Entrevistas en radio, viaje a Barcelona con todos los gastos pagos, regreso con gloria. Algunos viejos amigos los fueron a esperar a Carrasco.

Tomás se sentía radiante, reivindicado con la vida. El premio en metálico, era el equivalente a diez años del sueldo de ellos dos. Algunas viejas amigas de Sara les organizaron un pequeño homenaje.

Dudaron en aceptar.

-¿Iremos?- Le preguntó Sara a su marido fingiendo una ansiosa indiferencia.

-Vamos.- contestó su marido.- Hace tanto que no nos reunimos con gente.- añadió fingiendo una indecisión que estaba lejos de sentir.
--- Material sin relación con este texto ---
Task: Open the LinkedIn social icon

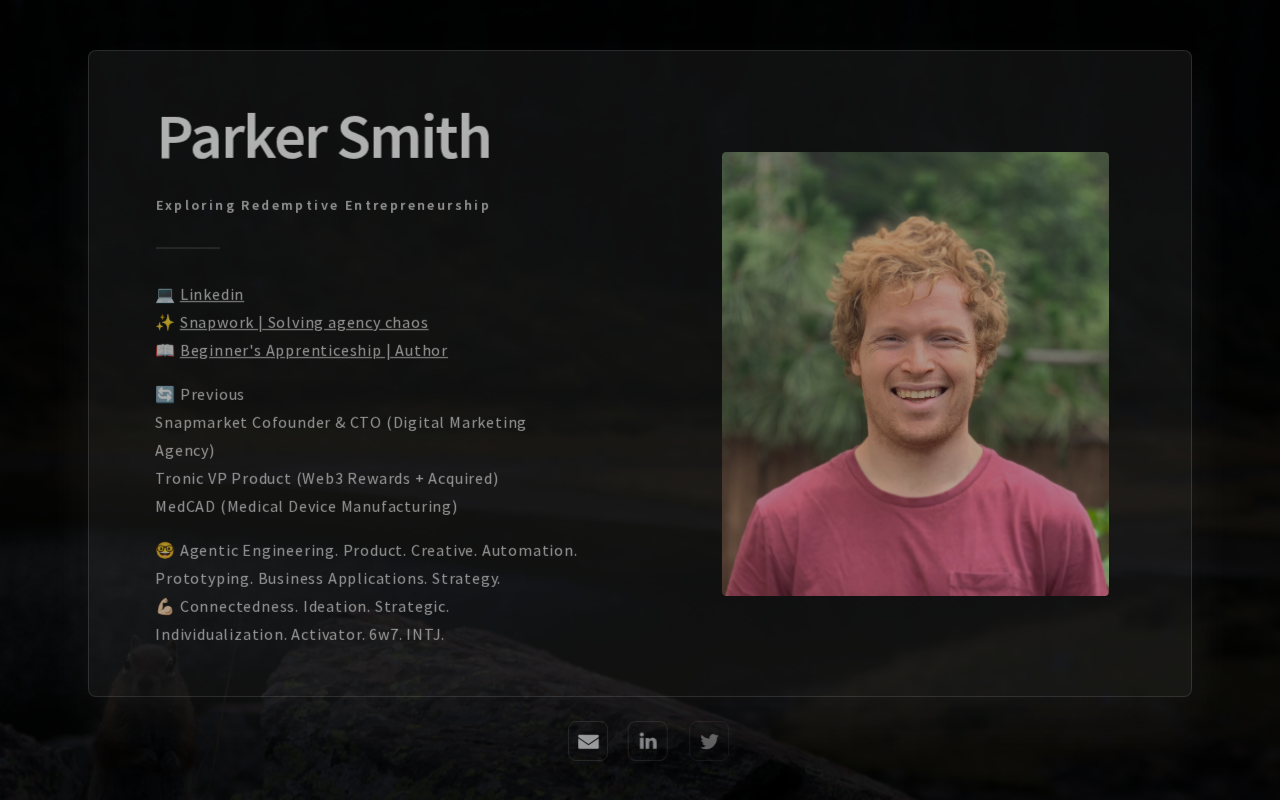Action: 648,741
En realidad le interesaba menos que nada ir a reunirse con esa gente, no por tanto por el resentimiento que podía haber sentido en su momento por el abandono en que los dejaron cuando las cosas rodaron mal, resentimiento que mal o bien poco a poco iba quedando atrás como un mal sueño, sino más bien por cierto avergonzado desprecio hacia la vanalidad de las antiguas amigas de su mujer, a las que recordaba como un hato de cotorras preocupadas por despellejar a la que tuviera la desdicha de faltar a la reunión.
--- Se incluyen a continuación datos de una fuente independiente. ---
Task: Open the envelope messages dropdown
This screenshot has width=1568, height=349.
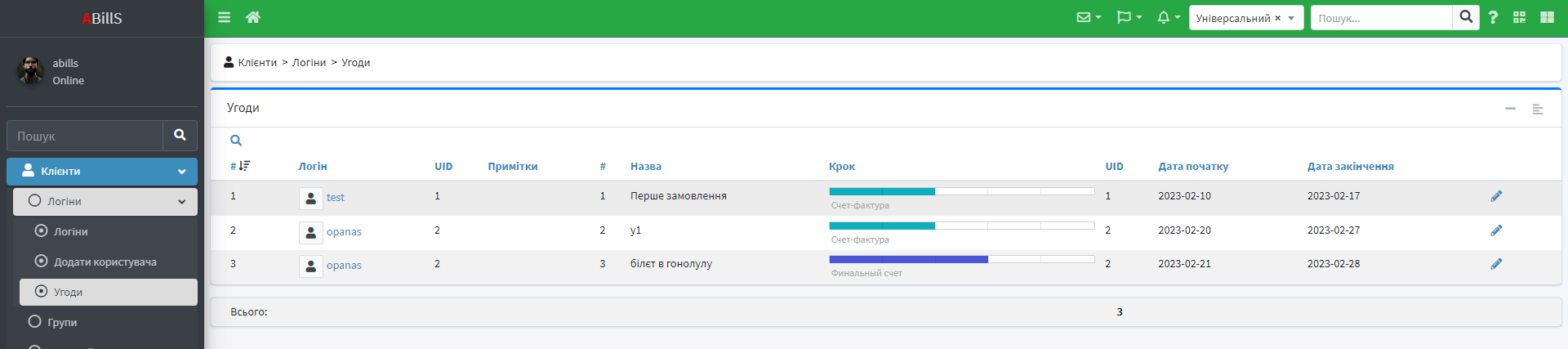Action: point(1088,17)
Sara, con una sonrisa nerviosa, asintió agradecida y un tanto confundida.

La reunión no estuvo tan mal. Las amigas de Sara omitieron escrupulosamente cualquier referencia a los últimos tres años. Elogiaron debidamente al escritor y prometieron alcanzarle los ejemplares para que los dedicara ni bien la novela se publicara en el país. Comieron canapés y tomaron clericó elaborado con vino del bueno. Volvieron a la pensión a las cuatro de la mañana y en lugar de dormir, se quedaron en la cama conversando, exhaustos y felices con el giro que habían tomado las cosas. Con el último despojo de la vigilia, acordaron alquilar un apartamentito.

Noviembre voló como una golondrina dando paso a un diciembre que se vestía con sus mejores galas veraniegas. En el apartamento de San José y Convención, Sara y Tomás preparaban las valijas para ir a veranear a un chalet que habían arrendado en Punta Fría. Tenían ya prontas cinco y aún le quedaba sobre la cama ropa como para llenar por lo menos dos más.

Eran poco más de las siete de la tarde pero no tenían apuro. Aún restaba una hora y media de sol por lo menos y a Tomás le encantaba manejar por la noche. En la tevé, Vázquez Melo, con un camello de peluche en una mano, un mantel a cuadros en la cabeza y señalando el mapa meteorológico con una banana, anunciaba un diciembre espectacularmente seco y caluroso. Ideal para la playa.

Sara no sabía donde meter el sombrero que se había comprado especialmente para la ocasión. Tomás le sugirió que lo llevara puesto y ella le aconsejó maternalmente que no fuera tarado, que como iba a salir de sombrero de noche. ¿Querés que las vecinas piensen que estoy loca?

A las diez de la noche, sacaron el coche de el garaje. El sereno los saludó con la gentileza de siempre y Tomás rebuscando en el bolsillo del saco, encontró entre la pelusa y alguna hebra de tabaco, una moneda de cinco pesos. Se la dio deseándole feliz navidad.

Sara le reprochó el haber sido tacaño y su marido, por toda respuesta se encogió de hombros mientras tomaba prudentemente la rampa de ascenso hacia la calle. Ella se encogió de hombros a su vez y encendió la radio.

La camioneta Ford iba atiborrada de pertenencias. El sombrero de Sara cabalgaba sobre bolsos y valijas medio enganchado en el lente de la cámara de fotos que se recostaba precariamente sobre el DVD portátil.

Tomaron San José hacia fuera y se perdieron en el tráfico.

En el apartamento prolijamente desnudo de los objetos más personales del matrimonio, sólo quedaban los muebles y las cosas prescindibles.

Levemente matizada por el polvo del día, la máquina de escribir de Tomás reinaba silenciosa en la oscuridad y el silencio del comedor, como una reliquia inútil entre los enseres olvidados.